Как-то старый помещик зазвал маленького Семенова в свой дом, угостил заплесневелым вареньем и неожиданно открыл дубовый шкаф.
— А здесь я держу своих «старушек», — засмеялся Николай Дмитриевич хрипло и радостно. — Только смотри никому не говори, что я тебе показал. У меня уже сто «старушек» и в каждой — по тысяче целковых…
На двух полках лежали «старушки» — пачки ассигнаций, перевязанные веревочками, на остальных — тугие мешочки, по-видимому, со звонкой монетой.
У скупого старика были незаконнорожденные дети от крепостных служанок. На детей он смотрел как на крепостных. Лишь незадолго до смерти отпустил он своих детей на волю, приписав в мещане.
По торжественным дням Свиридов являлся в усадьбу Семеновых. Одетый в старинный синий из грубого сукна фрак, садился на кончик стула у чайного стола. С особенным благоговением принимал чашку чая и тут же воровал со стола сдобные булочки, пряча их по карманам.
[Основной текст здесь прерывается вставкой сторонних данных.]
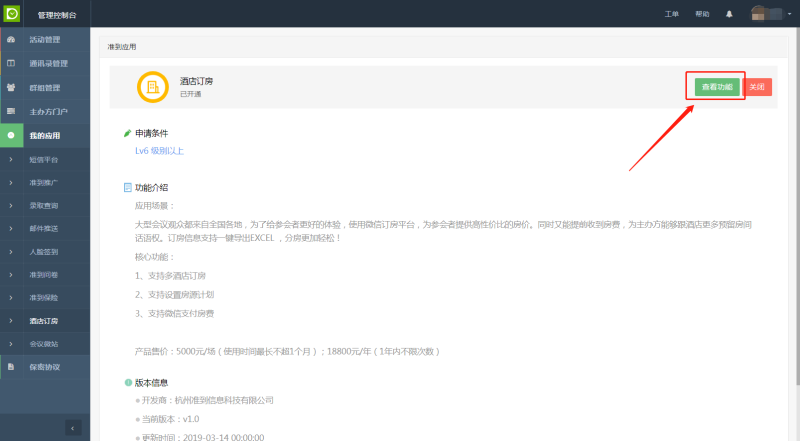Select 准到推广 submenu item
This screenshot has width=800, height=441.
pos(44,182)
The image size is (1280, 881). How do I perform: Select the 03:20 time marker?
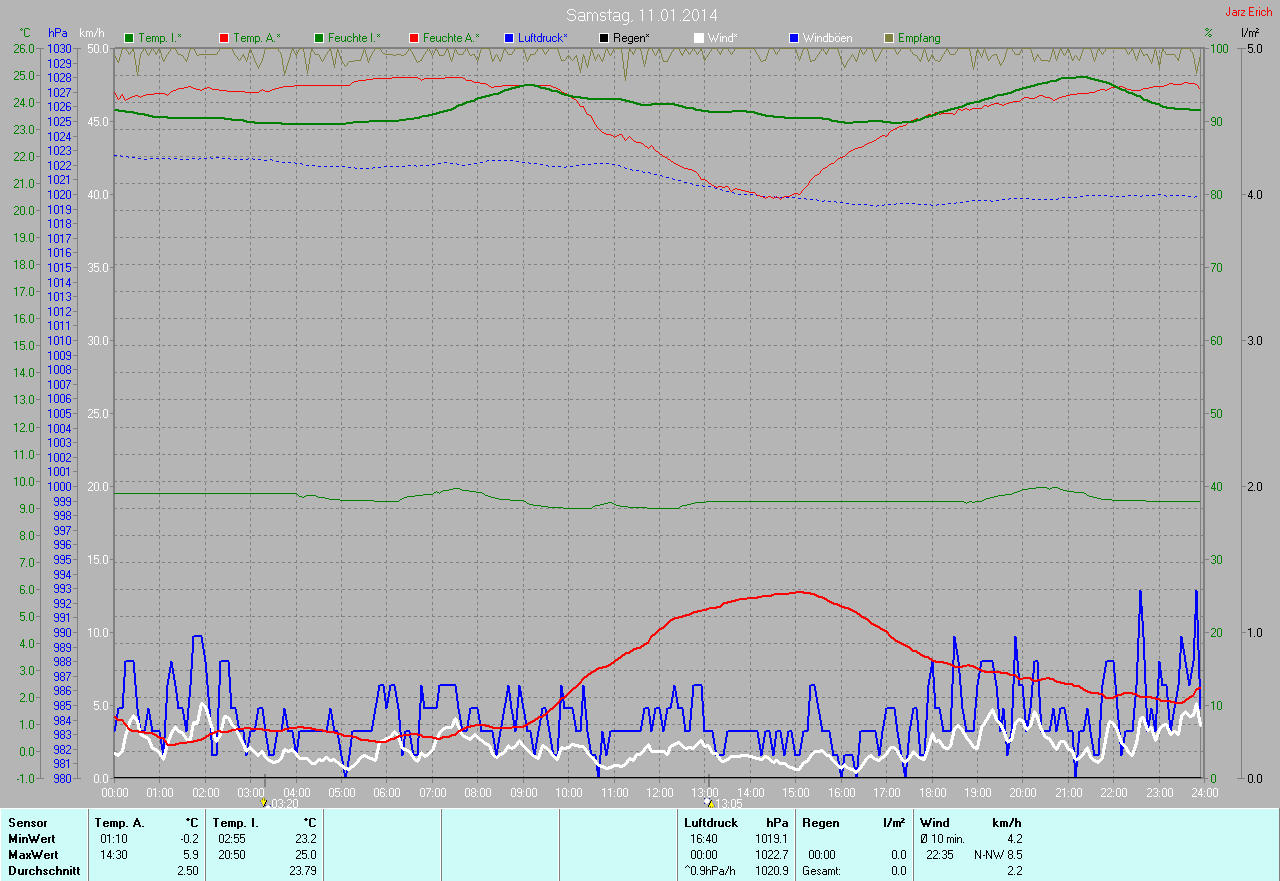coord(264,802)
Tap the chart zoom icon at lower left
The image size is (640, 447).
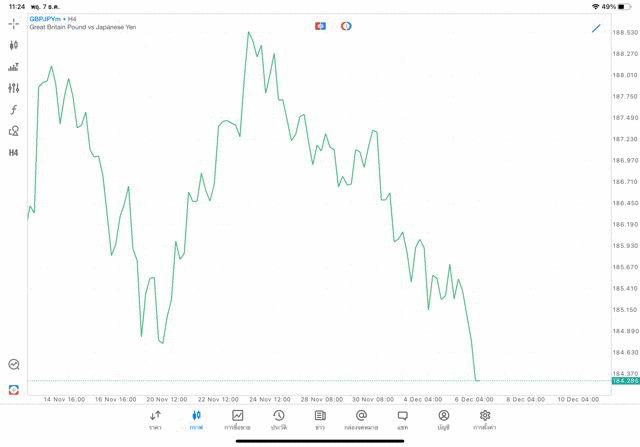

Выражался и писал Свиридов очень витиевато.
— Чинишко у меня самый маленький, дрянненький, я — коллежский регистратор Николай Дмитриев, сын Свиридов, — рекомендовался он.
«Ваши пернатые в ночь на двадцатое августа произвели злостное нападение на мою усадебную оседлость и, учинив жестокую потраву, истребили зеленые глубусы, именуемые арбузами, от коих у меня остались одни объедки», — писал он отцу Петра Петровича.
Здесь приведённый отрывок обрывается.